# THE EXERCISE
Start at the line containing "You are a computer-use" and end after the line containing "I will point(108,484).". Write those lines out again with "agent" swapped for "assistant" and everything else left unchanged.

# PROVIDED DATA
----

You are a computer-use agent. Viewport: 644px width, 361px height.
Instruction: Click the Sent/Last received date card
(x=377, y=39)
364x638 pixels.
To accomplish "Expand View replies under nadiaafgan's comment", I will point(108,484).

----

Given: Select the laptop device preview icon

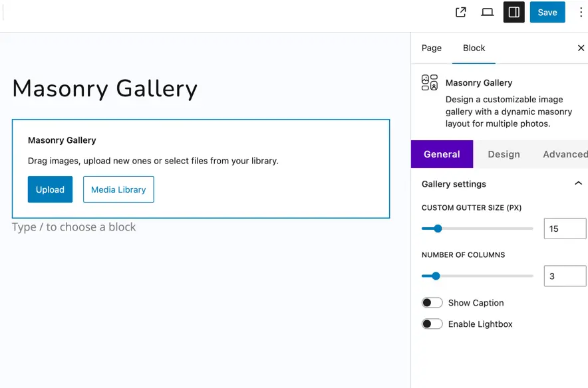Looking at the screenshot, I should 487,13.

----

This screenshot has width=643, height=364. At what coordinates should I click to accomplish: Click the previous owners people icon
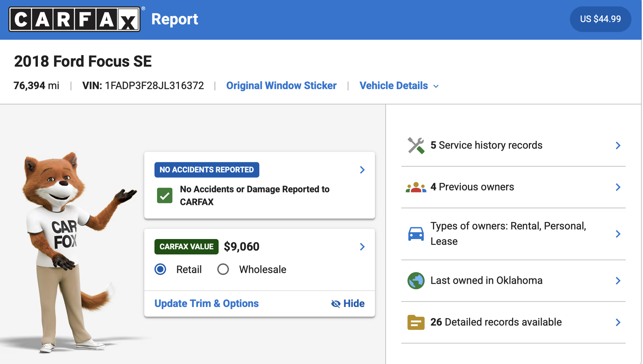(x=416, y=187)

----

# TASK SOLUTION
You are a computer-use assistant. Viewport: 644px width, 361px height.
Instruction: Click the Sent/Last received date card
(x=377, y=39)
364x638 pixels.
To accomplish "Expand View replies under nadiaafgan's comment", I will point(108,484).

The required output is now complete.